Though gaining an Olympic qualifying time appears to be a reasonable next step for Hall, she said she is taking nothing for granted. Not after what happened the last time around.
"I have to show up and I have to have a solid event," she said. "It should be relatively easy to do, but I can't just show up and do poorly. It's something that I'm confident I can do, but it's not completely easy to do. At any event you have performance goals. Instead of a goal where you'd finish in a specific spot, you say, 'OK, I'll have good starts, I'll make solid decisions, I'll use a technique I've been working on developing.'"
Hall is also confident that the politics that scuttled her dream four years ago will not be repeated as a result of the overall new leadership of US Sailing, with Hall of Famer Gary Jobson now at the helm, though she acknowledges that those she fought on the Olympic level are still in the same positions.
"I think they have learned how to deal with problems better," she said.
She doesn't seem bitter about what happened. If anything, she seems more resolute.

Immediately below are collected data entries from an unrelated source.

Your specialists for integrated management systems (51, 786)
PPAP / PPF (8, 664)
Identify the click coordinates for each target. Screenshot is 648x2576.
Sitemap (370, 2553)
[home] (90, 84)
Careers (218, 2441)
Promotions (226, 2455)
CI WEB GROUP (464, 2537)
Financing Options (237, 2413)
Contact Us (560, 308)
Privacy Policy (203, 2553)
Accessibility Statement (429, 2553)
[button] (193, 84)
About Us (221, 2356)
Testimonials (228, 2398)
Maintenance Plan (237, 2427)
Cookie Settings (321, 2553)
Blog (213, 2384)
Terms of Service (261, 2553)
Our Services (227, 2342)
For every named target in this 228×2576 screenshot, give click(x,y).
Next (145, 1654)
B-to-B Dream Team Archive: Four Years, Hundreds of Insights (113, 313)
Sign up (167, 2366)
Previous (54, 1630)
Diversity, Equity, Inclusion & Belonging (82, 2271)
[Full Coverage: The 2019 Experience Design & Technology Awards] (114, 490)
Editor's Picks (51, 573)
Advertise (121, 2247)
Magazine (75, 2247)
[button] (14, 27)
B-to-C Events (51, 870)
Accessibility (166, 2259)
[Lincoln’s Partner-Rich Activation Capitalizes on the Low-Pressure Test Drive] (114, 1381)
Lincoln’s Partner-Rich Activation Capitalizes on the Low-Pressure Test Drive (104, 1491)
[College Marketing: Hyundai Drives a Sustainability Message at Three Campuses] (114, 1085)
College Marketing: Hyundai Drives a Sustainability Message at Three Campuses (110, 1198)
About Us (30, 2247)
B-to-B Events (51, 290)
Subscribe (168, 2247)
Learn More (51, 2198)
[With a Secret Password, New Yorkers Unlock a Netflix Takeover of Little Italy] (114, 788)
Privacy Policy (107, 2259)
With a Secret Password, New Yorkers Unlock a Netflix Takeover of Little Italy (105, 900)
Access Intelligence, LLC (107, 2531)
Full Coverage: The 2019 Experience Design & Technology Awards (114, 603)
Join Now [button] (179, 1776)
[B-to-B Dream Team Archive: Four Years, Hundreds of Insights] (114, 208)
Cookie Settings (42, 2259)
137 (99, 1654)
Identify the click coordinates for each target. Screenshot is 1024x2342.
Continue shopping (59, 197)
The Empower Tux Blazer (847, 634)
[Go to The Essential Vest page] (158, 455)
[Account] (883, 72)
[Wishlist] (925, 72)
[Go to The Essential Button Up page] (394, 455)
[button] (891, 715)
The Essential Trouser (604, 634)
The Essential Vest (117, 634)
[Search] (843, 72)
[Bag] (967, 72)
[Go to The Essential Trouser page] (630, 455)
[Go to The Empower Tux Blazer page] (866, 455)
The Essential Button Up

"I think the main thing that bothered me about '08 was the politics," she said. "Losing the Olympic spot wasn't such a big deal to me. If I had lost it in a fair way, like I lost the competition, it would not have mattered so much. But I think I was really disappointed by the actions of US Sailing."
Jobson said in an interview last week that he admires Hall's determination to make the Olympics, saying she "got a bad deal" the last time around.
"I'm going to be mighty glad to see her walk into the stadium [for the opening ceremonies with] all the athletes," Jobson said. "When she gets there, I hope she gets good results."
Linda Hall is not surprised her daughter has stuck with her dream, recalling how Farrah taught herself how to windsurf after the family was given a small boat when she was in high school. There were days when Farrah Hall started out in the Magothy or Severn rivers and was blown into the Chesapeake Bay.
"She would have to flag boaters to get her a rope to take her back to Cape St. Claire beach," her mother recalled. "It was just a lot of dedication to her sport. She always wanted to go to the Olympics."
Hall is working toward that, spending weeks at a time in places like Weymouth, England, where the Olympic competition will take place, as well as in Poland, France and Spain. She recently returned from a competition in Fremantle, Australia. She shipped her minivan and board to Europe.
"I live pretty much on the road," Hall said. "A lot of my stuff is at my parents' house. I'm there about a month and a half during the year."
Said Jobson, "Anybody that's going to do the Olympics has to be totally dedicated and willing to compromise their life, and she's been on an eight-year mission."
Hall is not sure what she will do after the Olympics.
"Right now, I'm on the fence," she said. "I definitely want to go back to graduate school. I don't know if I want to do another Olympic campaign or not. It depends on the level of funding I have. Also if I feel I can put together a good program. It depends on the circumstances I have with the Olympics."